Whenever a line below includes the word "agent", copy that line.

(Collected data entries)
☆ ☆ ☆ ☆ ☆ ☆ ☆

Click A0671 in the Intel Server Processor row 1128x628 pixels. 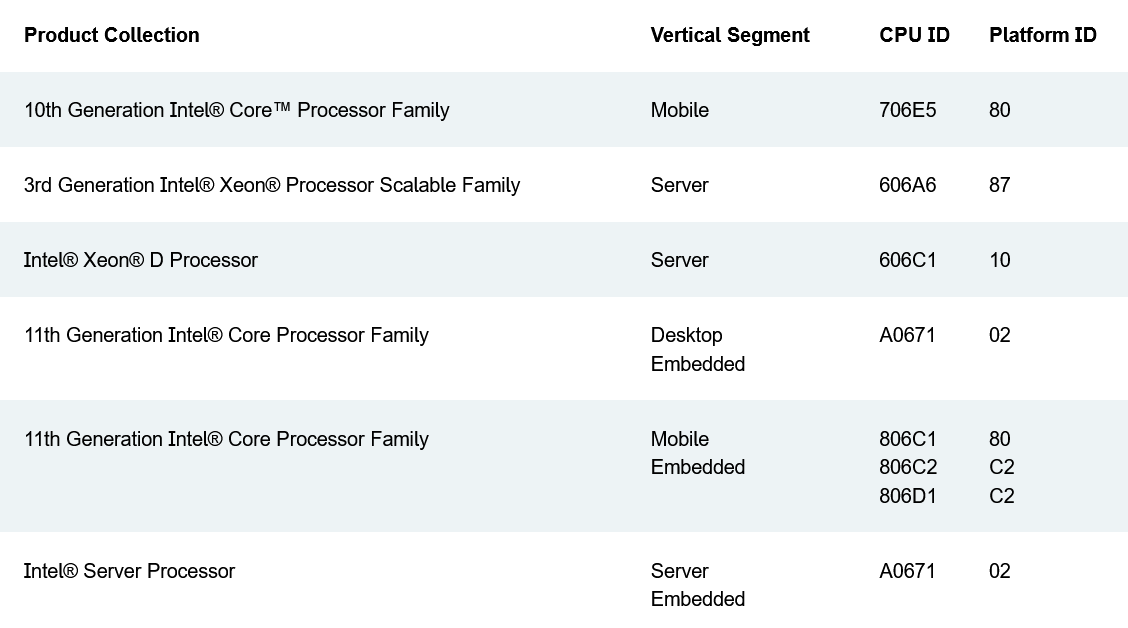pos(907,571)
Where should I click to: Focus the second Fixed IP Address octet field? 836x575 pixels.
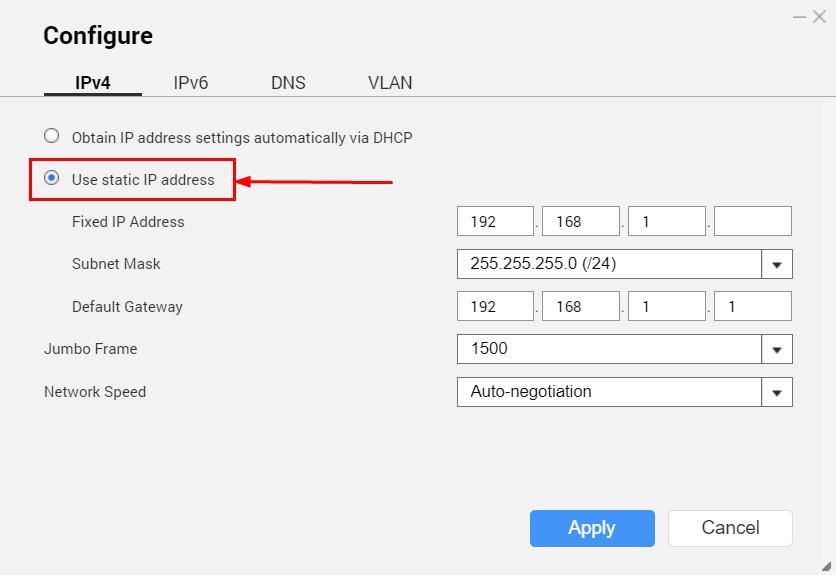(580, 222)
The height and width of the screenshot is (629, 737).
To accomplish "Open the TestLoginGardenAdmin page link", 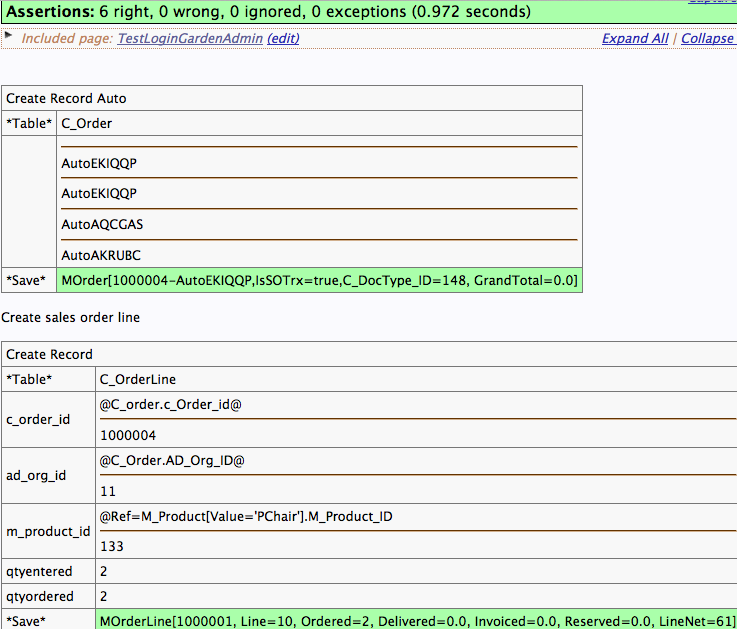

☆ ☆ ☆ ☆ ☆ ☆ ☆

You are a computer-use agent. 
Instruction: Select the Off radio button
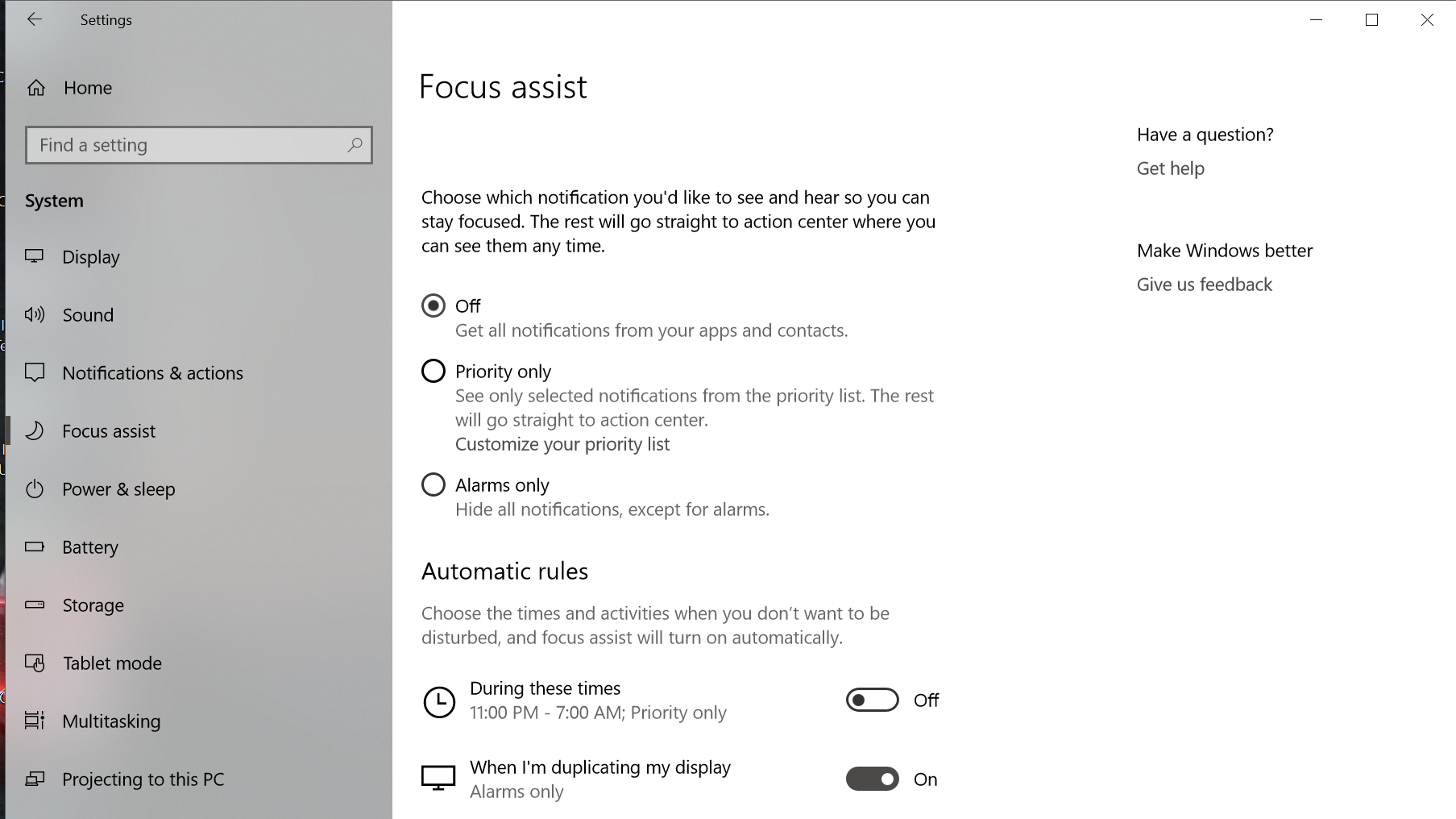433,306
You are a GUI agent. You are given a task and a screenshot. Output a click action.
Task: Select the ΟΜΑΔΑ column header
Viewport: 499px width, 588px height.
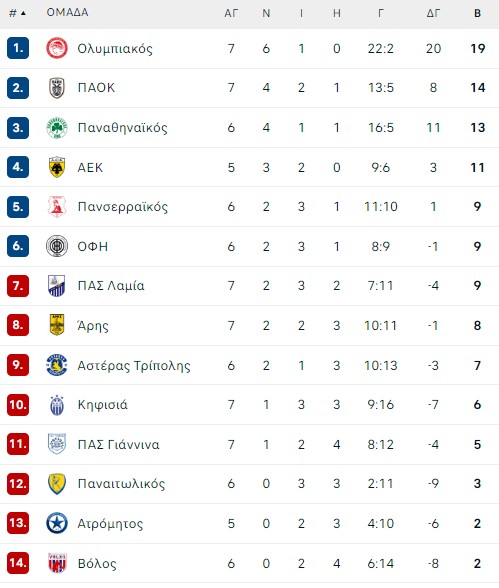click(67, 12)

☆ ☆ ☆ ☆ ☆ ☆ ☆

• [Solution to this exercise]:
You are a computer-use agent. 
You are a GUI agent. You are given a task and a screenshot. Output a click action.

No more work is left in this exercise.